Tuesday, 21 June 2022

WHO SAID THERE IS NO JUSTICE?

Bluetown.

In the 1940s, Bluetown, on the Isle-of-Sheppey, was ghetto-like: surrounded by walls, cut off by a moat, with one road in and one out. The people of Sheerness generally viewed Bluetown as a slum populated by a class of people they distrusted. It was into this area that my family brought me to live as World War Two was raging.

If Sheerness people of the 1940s had looked at Bluetown on a bad day, they might have seen many buildings collapsing, collapsed or in ruins, an abundance of pubs spewing hordes of drunken sailors, gangs of ragged children, domestic violence, poverty, and despair.

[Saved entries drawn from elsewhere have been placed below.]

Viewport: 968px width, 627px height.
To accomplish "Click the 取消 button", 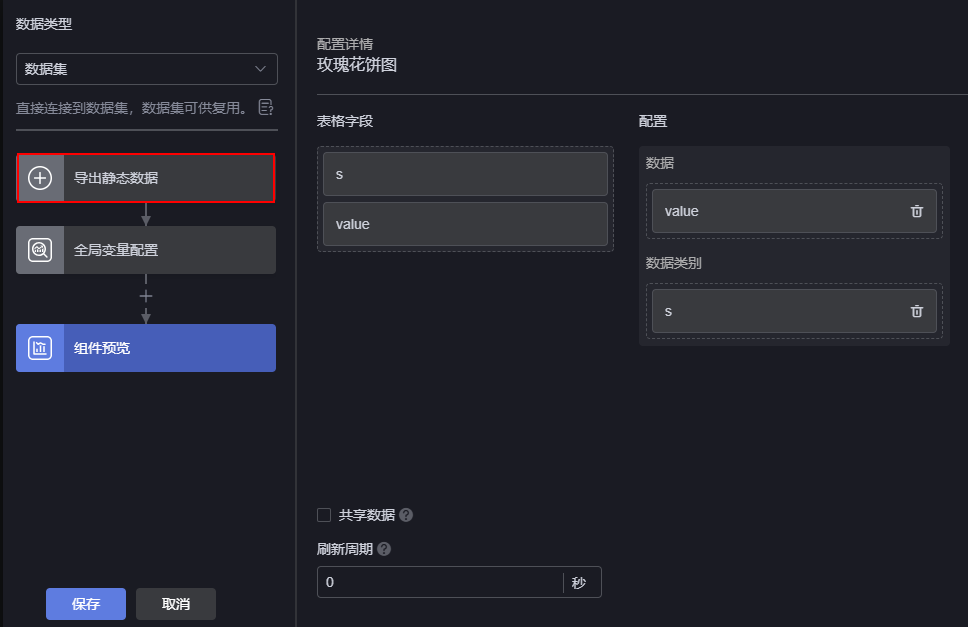I will pos(176,604).
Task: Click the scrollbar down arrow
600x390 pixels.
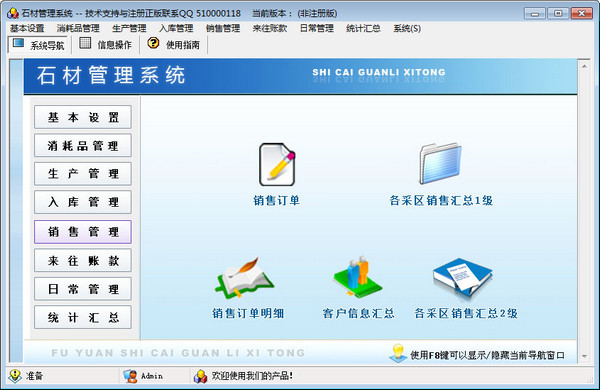Action: tap(584, 356)
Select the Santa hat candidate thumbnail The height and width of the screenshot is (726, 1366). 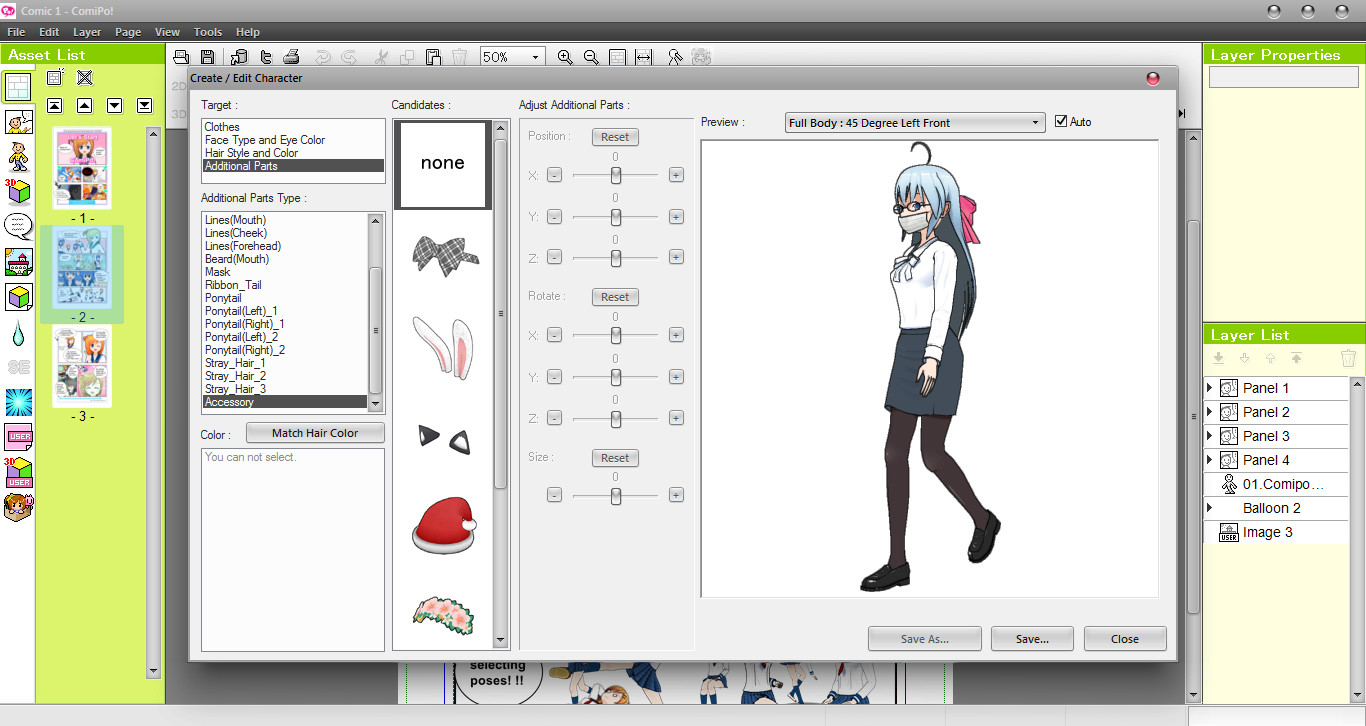click(x=443, y=524)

However, if those people of the 1940s had looked at Bluetown on a good day, they might have seen a small close-knit community with its own church, school, police station, theatre, railway station and pier where paddle steamers landed their passengers. They may have seen cobblers, grocers, butchers, chandlers, hairdressers, bakers, laundry, collar factory, crisp factory not to mention the Magistrates Court. If that wasn’t enough, Charles Dickens had once lived there, and Lord Nelson had stayed at Bluetown’s grand hotel, the ‘Fountain’.

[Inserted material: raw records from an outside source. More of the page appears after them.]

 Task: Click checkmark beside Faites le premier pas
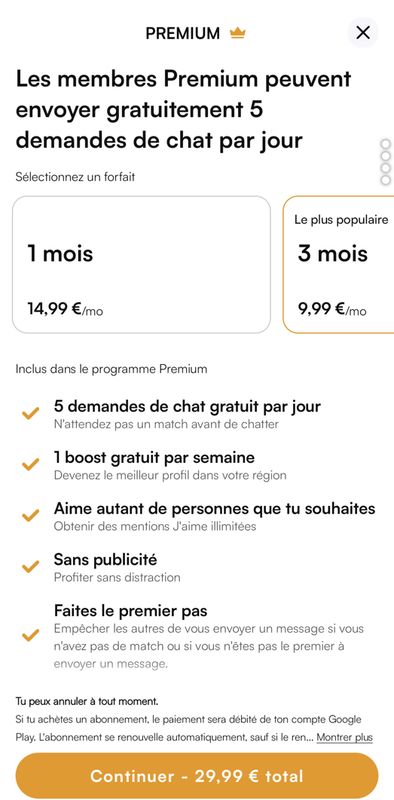click(31, 635)
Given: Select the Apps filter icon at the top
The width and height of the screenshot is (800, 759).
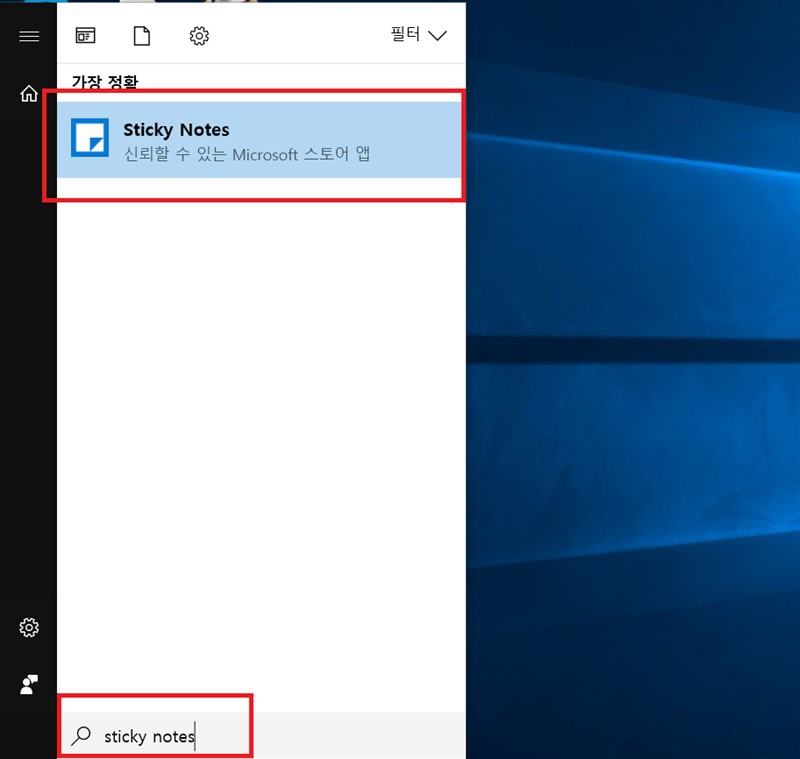Looking at the screenshot, I should [x=86, y=36].
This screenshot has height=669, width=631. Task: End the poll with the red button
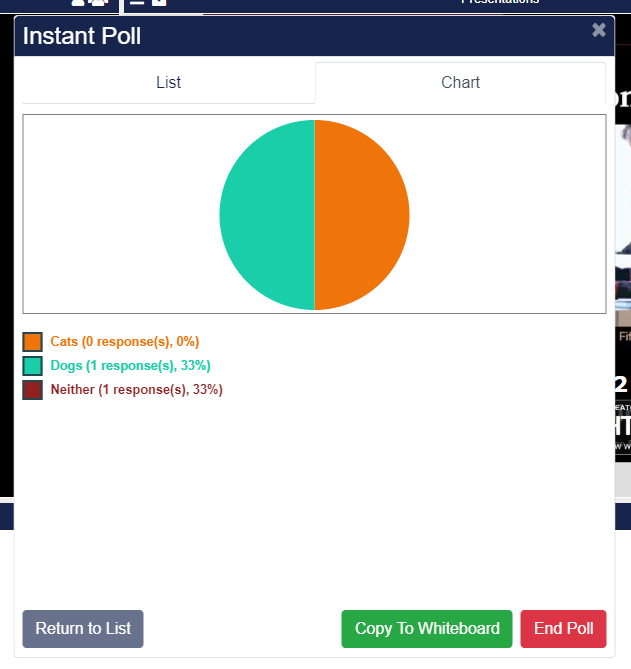[x=563, y=629]
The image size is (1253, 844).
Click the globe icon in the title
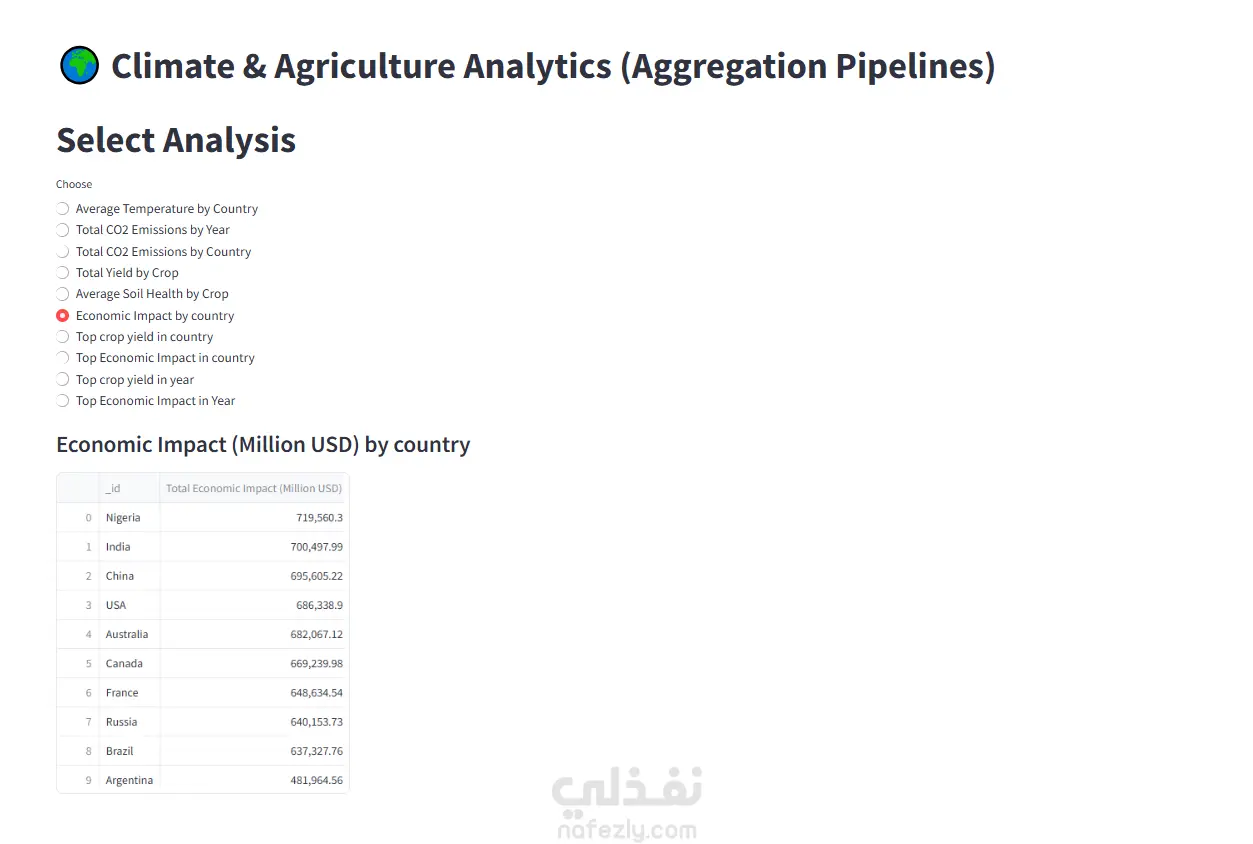tap(80, 67)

Bluetown was all those things and more, for it lay in the shadow of an army garrison and Samuel Pepys’s Naval Dockyard which provided the main source of employment for the island and surrounding area.

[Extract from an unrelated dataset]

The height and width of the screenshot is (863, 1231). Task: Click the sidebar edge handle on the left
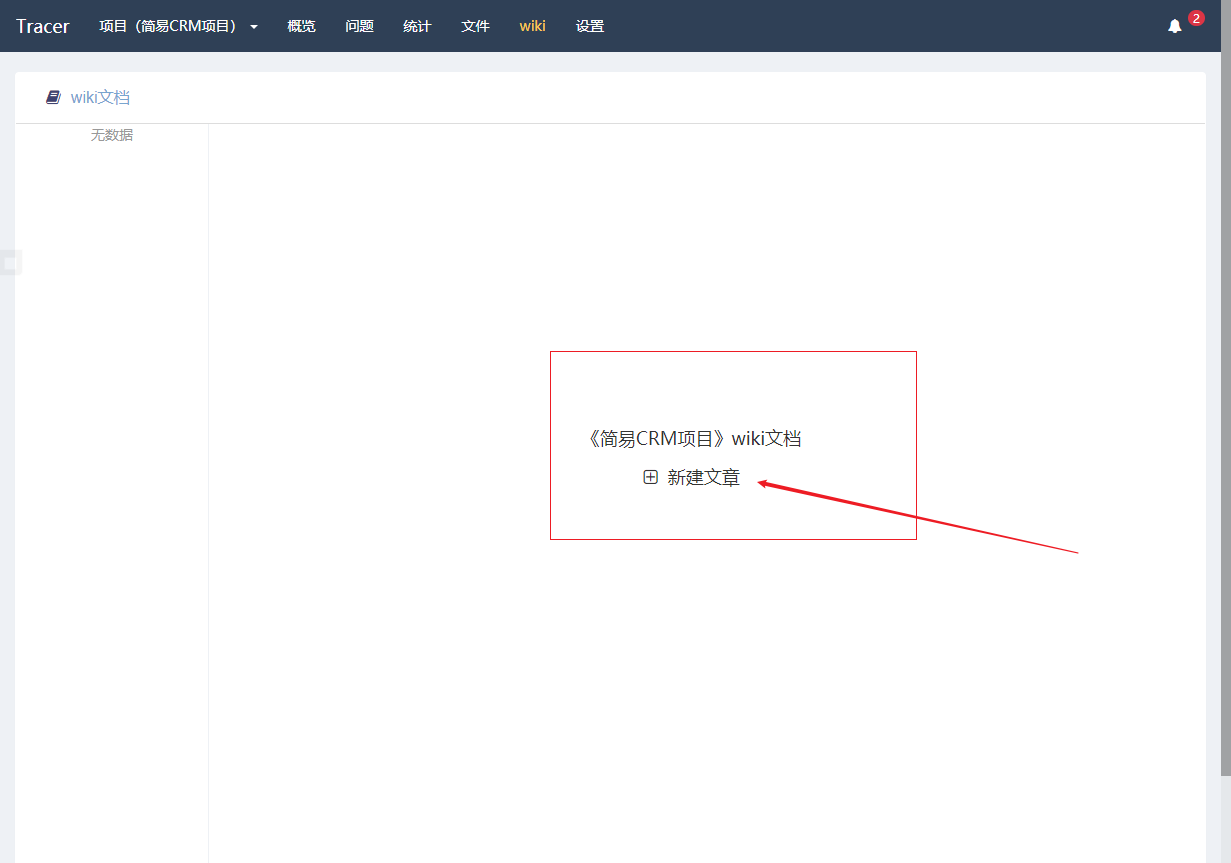(10, 262)
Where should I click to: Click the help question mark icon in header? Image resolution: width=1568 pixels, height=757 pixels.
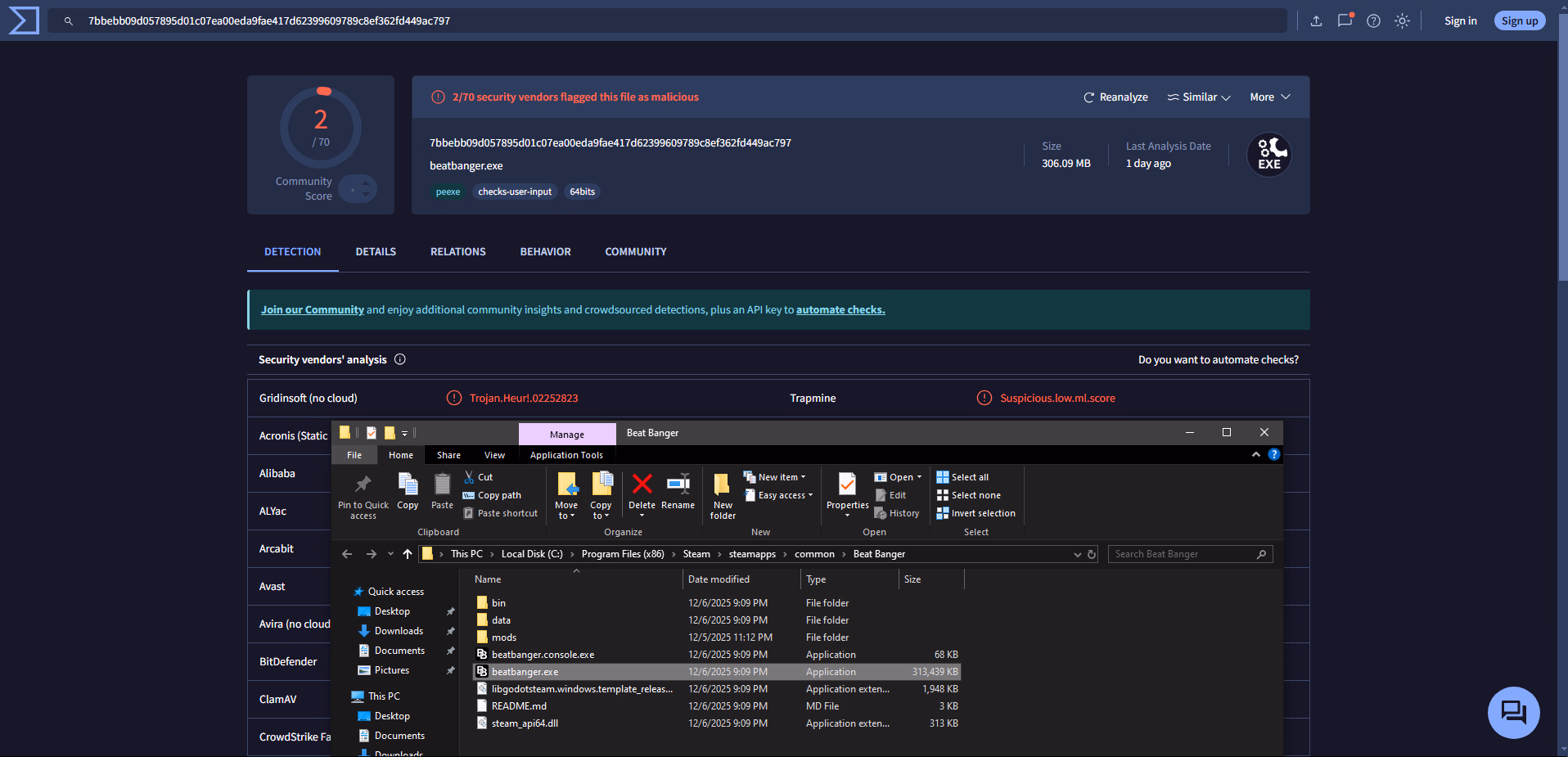[1373, 21]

So, as you can see, Bluetown was always a series of contradictions, not least in its architecture. On one hand were the ramshackle dwellings, whilst on the other, there were grand buildings such as the one we Bluetowners called, the Magistrates Court; more correctly, I’m assured, it was officially the County Court.

It was built, in 1852, opposite the now bricked up South Gate of the Dockyard, at a cost of £2000.

One part of the court's history I loved, is that of the judge complaining about the noise made by the passing horses and carts as they trundled over the cobbled High Street. In response, the High Street was tarmacked. There are still a few cobbled areas left: the road between the 'Royal Fountain Hotel' and the 'Jolly Sailor' pub, for example

As a very poor and scruffy Bluetown boy, the Magistrates Court was a breath-taking wonder-of-the-world to me, which is why is features so high on my ‘drawing list’.



6 comments:

  1. I love this drawing and the story of Bluetown, John.

    I especially like the Blue Door in The Magistrates' Court.

    Wikipedia states that: Blue Town (sic) grew up alongside The Naval Dock Yard during The Napoleonic Wars. It gained its distinctive name from the practice of the earliest inhabitants to preserve their wooden houses using Blue Paint “liberated” from their employers in The Dock Yard.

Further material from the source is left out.